Bench Memos

Law & the Courts

More Hijinks from Liberal Sixth Circuit Judges

In a quiet order on Monday, Justice Kavanaugh granted the state of Ohio’s unopposed application to recall and stay the Sixth Circuit’s mandate to grant habeas relief to August Cassano on his conviction and sentence to death for murdering a fellow prisoner in 1997.

Why, you might wonder, did Ohio have to go to the Supreme Court for this relief when Cassano himself did not oppose it? Two reasons: Judge Eric Clay and Judge Bernice Donald.

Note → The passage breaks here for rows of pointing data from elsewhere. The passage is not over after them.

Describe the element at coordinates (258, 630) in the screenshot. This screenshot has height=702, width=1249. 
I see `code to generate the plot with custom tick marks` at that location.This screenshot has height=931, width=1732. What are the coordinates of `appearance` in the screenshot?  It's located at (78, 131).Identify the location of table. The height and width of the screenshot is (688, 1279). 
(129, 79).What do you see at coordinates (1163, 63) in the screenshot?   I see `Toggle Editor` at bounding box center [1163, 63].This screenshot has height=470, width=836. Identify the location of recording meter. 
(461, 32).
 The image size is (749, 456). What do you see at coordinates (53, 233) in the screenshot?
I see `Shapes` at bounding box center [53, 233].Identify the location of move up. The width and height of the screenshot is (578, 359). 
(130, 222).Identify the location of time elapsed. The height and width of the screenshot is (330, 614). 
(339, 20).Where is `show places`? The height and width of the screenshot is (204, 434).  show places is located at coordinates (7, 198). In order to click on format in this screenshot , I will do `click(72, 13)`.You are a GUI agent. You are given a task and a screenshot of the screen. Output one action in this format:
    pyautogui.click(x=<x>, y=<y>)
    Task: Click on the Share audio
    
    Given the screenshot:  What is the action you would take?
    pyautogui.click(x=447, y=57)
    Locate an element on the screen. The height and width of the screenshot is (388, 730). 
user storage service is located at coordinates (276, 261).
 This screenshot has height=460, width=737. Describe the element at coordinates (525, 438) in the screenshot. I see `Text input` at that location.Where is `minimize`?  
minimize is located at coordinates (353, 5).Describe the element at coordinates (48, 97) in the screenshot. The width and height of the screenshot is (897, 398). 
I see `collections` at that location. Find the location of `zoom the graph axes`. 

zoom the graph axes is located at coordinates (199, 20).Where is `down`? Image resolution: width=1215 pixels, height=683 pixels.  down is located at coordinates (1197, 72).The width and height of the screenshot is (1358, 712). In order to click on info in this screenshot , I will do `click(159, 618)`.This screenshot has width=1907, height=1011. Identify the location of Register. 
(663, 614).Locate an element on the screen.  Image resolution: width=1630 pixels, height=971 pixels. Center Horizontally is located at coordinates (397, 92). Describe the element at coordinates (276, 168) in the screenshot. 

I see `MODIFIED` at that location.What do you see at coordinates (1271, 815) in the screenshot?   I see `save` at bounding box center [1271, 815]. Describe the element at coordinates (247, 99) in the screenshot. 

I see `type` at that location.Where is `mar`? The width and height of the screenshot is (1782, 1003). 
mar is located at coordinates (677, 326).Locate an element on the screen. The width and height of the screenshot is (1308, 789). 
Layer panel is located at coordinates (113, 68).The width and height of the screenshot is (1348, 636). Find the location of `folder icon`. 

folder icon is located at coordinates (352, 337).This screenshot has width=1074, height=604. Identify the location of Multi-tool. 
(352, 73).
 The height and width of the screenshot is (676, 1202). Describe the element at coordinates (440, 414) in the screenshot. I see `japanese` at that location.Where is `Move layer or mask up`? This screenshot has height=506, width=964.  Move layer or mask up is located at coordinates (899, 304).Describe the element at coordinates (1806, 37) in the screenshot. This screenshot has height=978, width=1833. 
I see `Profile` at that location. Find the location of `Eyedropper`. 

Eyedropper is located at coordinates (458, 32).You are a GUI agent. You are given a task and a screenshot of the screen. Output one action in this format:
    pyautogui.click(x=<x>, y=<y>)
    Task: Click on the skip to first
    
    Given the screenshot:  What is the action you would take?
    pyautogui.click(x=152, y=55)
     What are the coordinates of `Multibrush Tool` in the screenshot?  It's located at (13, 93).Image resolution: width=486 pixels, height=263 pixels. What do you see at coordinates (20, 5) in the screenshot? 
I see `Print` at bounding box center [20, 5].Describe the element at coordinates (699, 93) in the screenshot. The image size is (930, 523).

In a divided panel opinion in June (in Cassano v. Shoop) that reversed the district court, Clay and Donald combined to rule that Cassano was unconstitutionally deprived of his right to represent himself in his murder trial. They “conditionally” granted Cassano’s petition for a writ of habeas corpus, unless Ohio retries him. Judge Eugene Siler, in dissent, objected that Cassano had not clearly, unequivocally, and timely invoked his right (as Supreme Court precedent requires) and further that the Ohio supreme court did not unreasonably conclude that Cassano had failed to invoke his right (as required by the standard for federal habeas relief under AEDPA, the Antiterrorism and Effective Death Penalty Act of 1996).

On August 26, the Sixth Circuit denied en banc review, over powerful dissents by Judge Richard Griffin and Judge Amul Thapar. (See pp. 34-46 of this Appendix.)  Griffin notes that “the Supreme Court has reversed us twenty-two times for not applying the deference to state-court decisions mandated by AEDPA” and that twelve of those reversals “were by per curiam decisions on petitions for writs of certiorari.” It’s a safe bet that Cassano will add to both totals.

On August 27, Ohio moved to stay the Sixth Circuit’s mandate pending its filing of a certiorari petition in the Supreme Court. A stay would cause no harm to Cassano, who is serving a life sentence for a previous murder. But issuance of the mandate would start the six-month clock on a retrial of Cassano and thus would require Ohio to start devoting resources to prepare for a retrial that would not have to take place at all in the likely event that the Supreme Court would grant Ohio’s certiorari petition some months from now and ultimately reverse.

Clay and Donald denied Ohio’s request for a stay and its unopposed motion to reconsider the denial of the stay. So Ohio had to go to the Supreme Court to get the elementary relief that Clay and Donald did not provide, even though Cassano did not oppose it.